• **Problem description**: Every line from the line containing "You are a GUI agent. The screenshot is 360×2302." to the end of the data must appear in the answer exactly as it appears there, and nothing else.

• **Supplied records**:
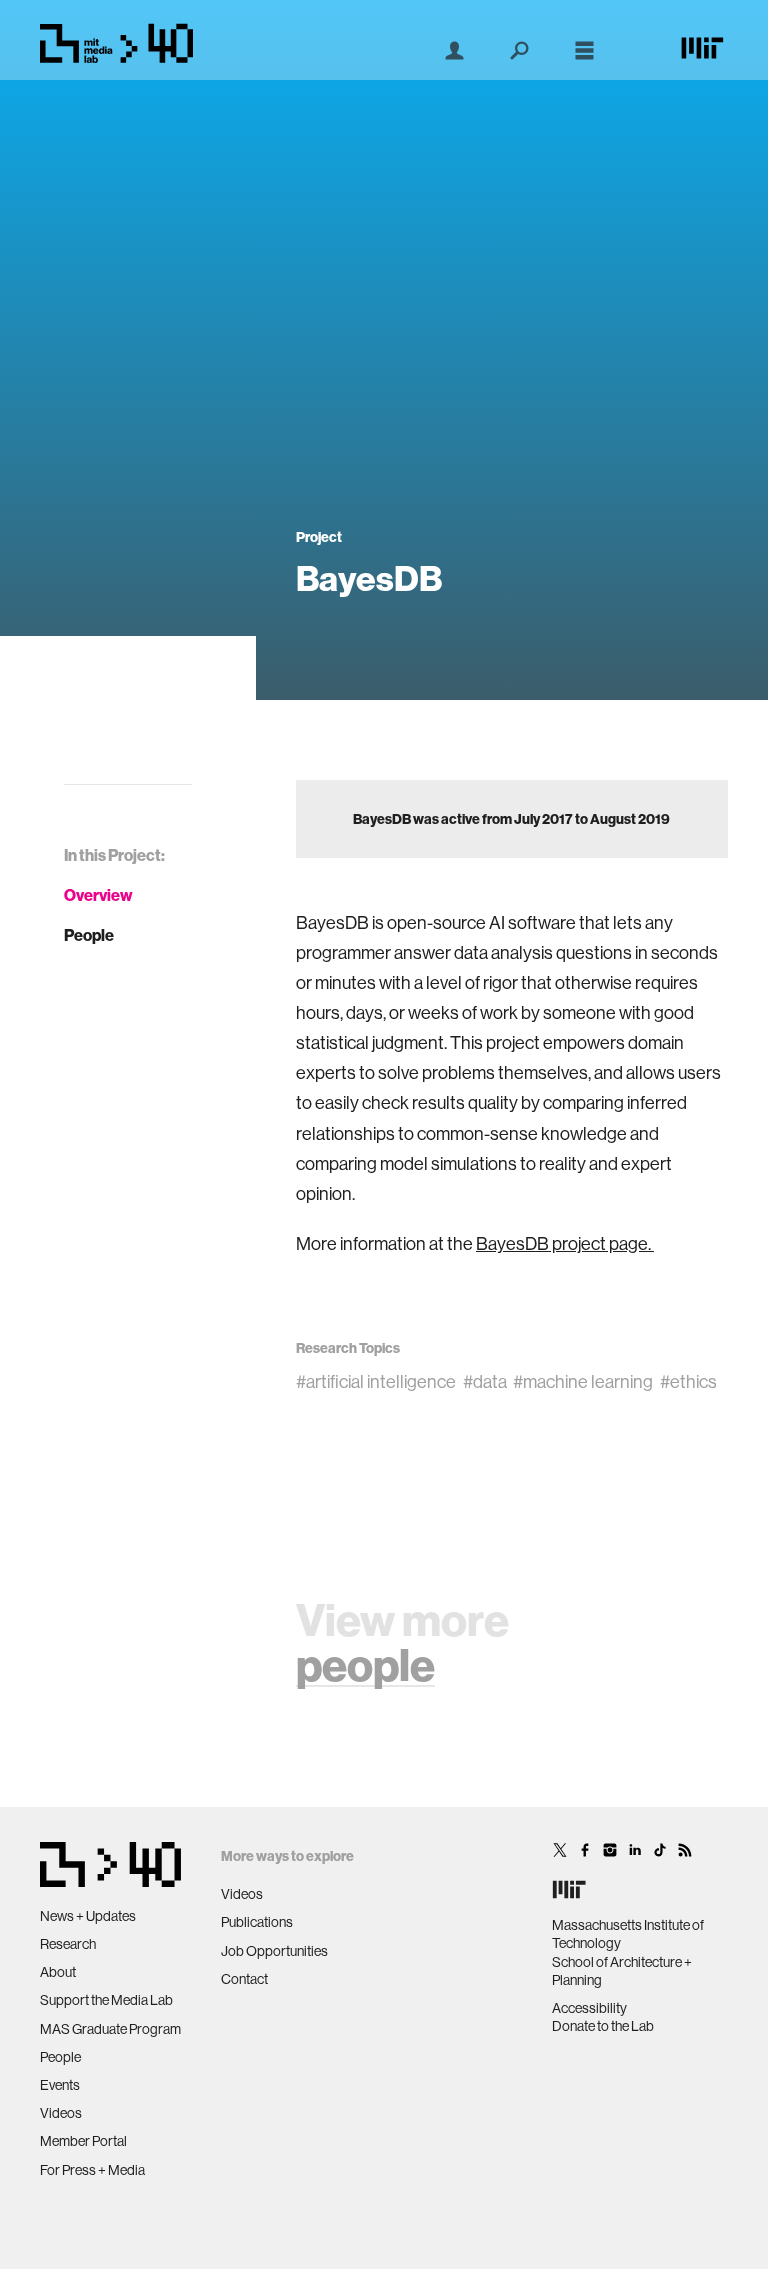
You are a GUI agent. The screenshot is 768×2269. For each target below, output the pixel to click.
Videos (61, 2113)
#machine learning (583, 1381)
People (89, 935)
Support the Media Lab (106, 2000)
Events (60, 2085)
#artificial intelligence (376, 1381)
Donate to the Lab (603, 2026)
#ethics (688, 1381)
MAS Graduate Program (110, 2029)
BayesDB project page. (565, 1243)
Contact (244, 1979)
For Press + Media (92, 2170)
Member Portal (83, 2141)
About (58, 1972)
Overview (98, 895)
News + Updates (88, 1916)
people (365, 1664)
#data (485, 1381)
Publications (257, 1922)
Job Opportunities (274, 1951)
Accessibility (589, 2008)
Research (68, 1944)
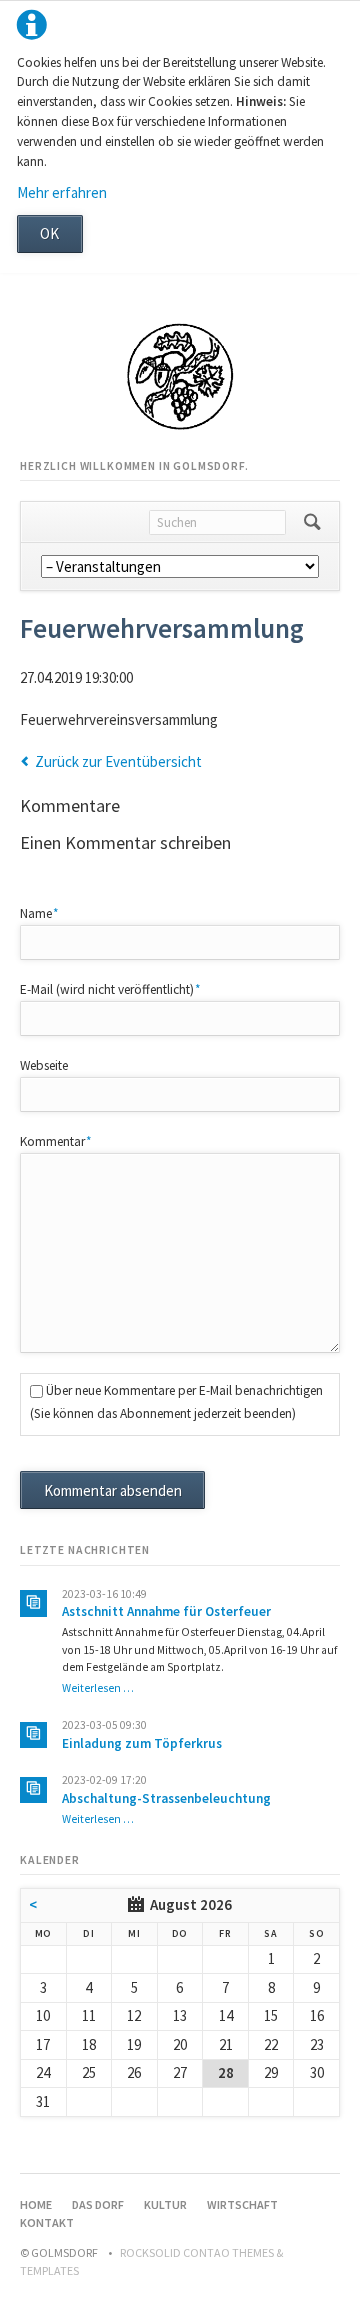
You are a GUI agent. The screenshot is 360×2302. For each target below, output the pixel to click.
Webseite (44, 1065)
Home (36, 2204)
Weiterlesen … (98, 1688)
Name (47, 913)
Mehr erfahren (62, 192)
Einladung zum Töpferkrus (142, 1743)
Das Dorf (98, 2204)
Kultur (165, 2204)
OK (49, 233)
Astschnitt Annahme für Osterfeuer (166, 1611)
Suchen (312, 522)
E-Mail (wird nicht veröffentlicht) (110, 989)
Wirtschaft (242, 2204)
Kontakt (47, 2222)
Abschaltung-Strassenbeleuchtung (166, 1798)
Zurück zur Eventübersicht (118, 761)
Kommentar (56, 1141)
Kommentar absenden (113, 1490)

• **Answer to this problem**:
You are a GUI agent. The screenshot is 360×2302. For each target below, output the pixel to click.
Webseite (44, 1065)
Home (36, 2204)
Weiterlesen … (98, 1688)
Name (47, 913)
Mehr erfahren (62, 192)
Einladung zum Töpferkrus (142, 1743)
Das Dorf (98, 2204)
Kultur (165, 2204)
OK (49, 233)
Astschnitt Annahme für Osterfeuer (166, 1611)
Suchen (312, 522)
E-Mail (wird nicht veröffentlicht) (110, 989)
Wirtschaft (242, 2204)
Kontakt (47, 2222)
Abschaltung-Strassenbeleuchtung (166, 1798)
Zurück zur Eventübersicht (118, 761)
Kommentar (56, 1141)
Kommentar absenden (113, 1490)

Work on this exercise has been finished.